Sunday, March 28, 2010

A spot of bovver for the world economy: China and the US at loggerheads

Useful article by Will Hutton in today's Observer about the world economy. To summarise:
China has fixed its currency against the dollar, which undervalues the yuan. This hold the yuan low, making its exports cheap. This keeps unemployment unacceptably high (10%) in the US.Also, China is sucking in money from the rest of the world: it has foreign reserves of $2.4 trillion, and they are growing by $40 billion a month. Nice for China, not nice for the balance of the world economy.

There are two possible responses to this situation:

1 An international economic agreement,  whereby China starts to encourage domestic spending by lifting wages, allowing Trade Unions and property rights, and allowing the yuan to float, which will mean that it becomes more valuable, driving down its exports. (This Link is close, but I cannot find Hutton' source).  

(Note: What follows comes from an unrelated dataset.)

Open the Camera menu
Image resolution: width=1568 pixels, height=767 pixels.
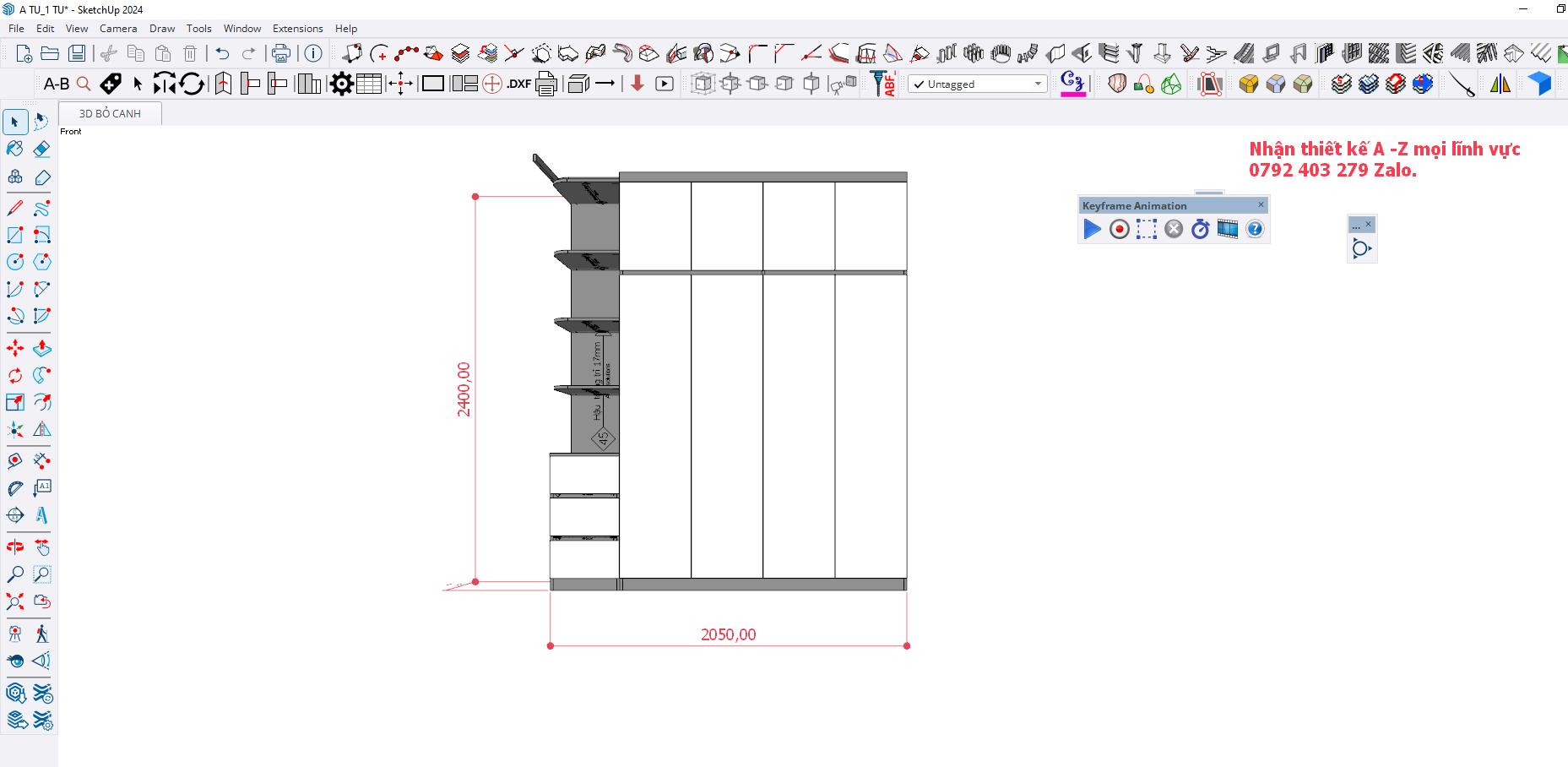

In response to this, the USA, EU (including Britain) continue to borrow, (because bank lending is still down, as is always the case after a credit crisis), thus maintaining domestic demand. Thus the world economy is saved, and is able to carry on expanding forever into a finite space until the next time.

2  The alternative is that Obama slaps a protectionist tariff onto Chinese imports, which leads to generalised protectionism, which means a trade war, which could mean another world war. Lovely.

Hutton thinks agreement along the lines of (1) above is very unlikely, because it would mean the end of one-party rule in China.

Clearly, this is a very simplistic analysis, but it does seem plausible. There is a risk that the leaky boat of the world economy is about to be hit by some very big waves.

Hutton ends by asking - what is Plan B?